理屈ではない、か。それはクロウにも言える話だ。
自重すべきと理解をしても、異物の存在を知ったからには睡眠を投げ出してでもその正体に迫りたくなる。
ましてや、大人達が無理矢理ベッドに入っている深夜、子供が愛機の件で格納庫から出られないというのも不憫な話だ。レントン達とティファ達には、然るべき大人の付き添いが必要に決まっている。
人影の見える滑走路を横に見ながら、再び夜空の下に身を躍らせて外を走る。
このバトルキャンプで必死な一夜を過ごしている人間は、クロウ達の他にもいた。外で働く人影は、揃って前屈みになったり跪いたりと不自然に姿勢を低くしている。
先程の戦闘の跡が残る一角で、クラッシャー隊隊員とジロン達が照明を頼りに窪みの中に目を凝らしているではないか。目当てはおそらく、アリエティスが切断した敵の一部だ。
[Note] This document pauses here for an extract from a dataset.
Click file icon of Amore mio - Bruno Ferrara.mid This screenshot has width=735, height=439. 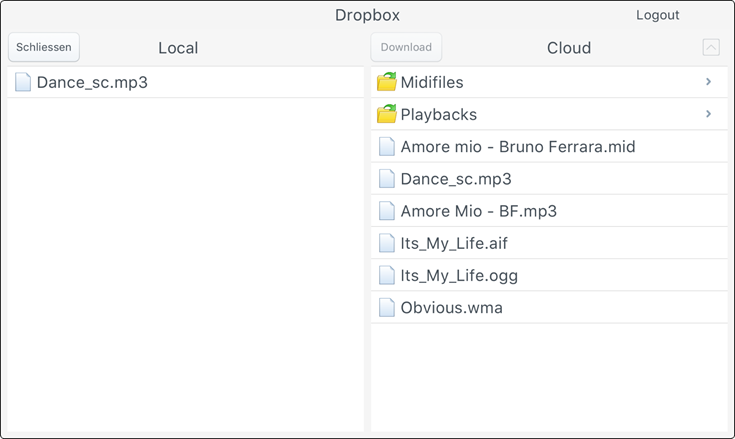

次元獣の能力を持っている植物片。当然放置は危険だし、基地内への収容にも大きなリスクを伴う。或いは、せめて発見場所の特定だけでも進めておきたいとの判断が、深夜の破片探しという難儀な作業に働いているのかもしれない。
「何か見つかれば儲けものだな」と、クロウは独りごちた。一心不乱の仲間達に背を向け、ロックオンと共にダイグレンに乗り込む。